The Long Range Desert Group specialised in covert reconnaissance patrols and intelligence missions from behind the enemy lines. Their missions included guiding secret agents across the desert, monitoring traffic on the main road from Tripoli to Benghazi, and gathering intelligence for the British Army Headquarters.

After the Desert Campaign (1940-43) they worked in the eastern Mediterranean, with missions in the Greek islands, Italy and the Balkans.

It was here that Jack Sutherland was taken prisoner, during the assault on the island of Levitha. He was one of the the commanders of two groups of soldiers. 

Out of a force of 49 men from the LRDG, just seven escaped. Five were killed in action (four of them New Zealanders) and the remaining 37 men were taken as prisoners of war. 
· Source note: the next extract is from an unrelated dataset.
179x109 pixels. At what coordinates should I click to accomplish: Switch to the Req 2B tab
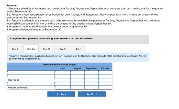tap(47, 49)
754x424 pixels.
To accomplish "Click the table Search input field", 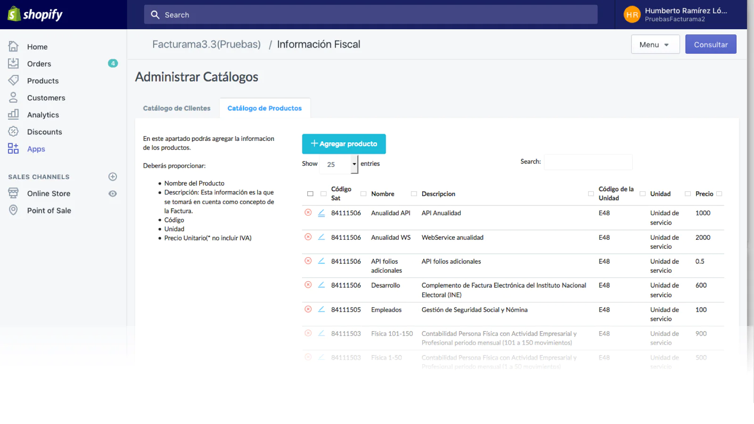I will (588, 162).
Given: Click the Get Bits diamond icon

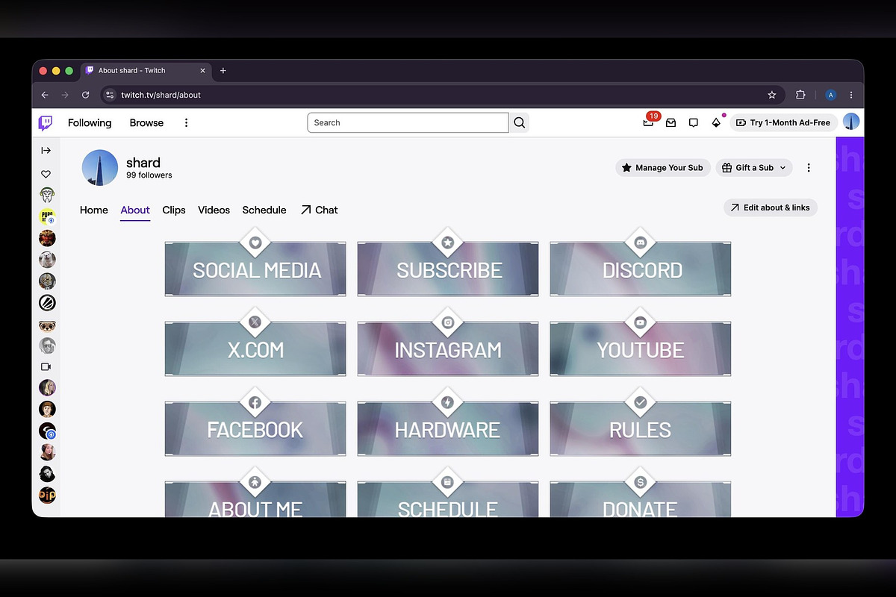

Jack Sutherland was incarcerated in a German-run POW camp in Italy.

The prisoners were so hungry that in desperation they were eating the tar off the rooftops to try and fill their stomachs. 

Using his skills from being born, raised and working on the land Jack earned the name “Cat meat Sutherland”. He caught birds, cats, and even the guard dogs that came into the camp, and turned them into meals that helped keep the men alive.

When the war was ending and the Allies were approaching, Jack and a fellow prisoner hid to avoid being killed by the prison guards. They saw the other prisoners dig their own graves and be shot one by one before the Germans strafed the walls and roofs with machine gun fire and fled.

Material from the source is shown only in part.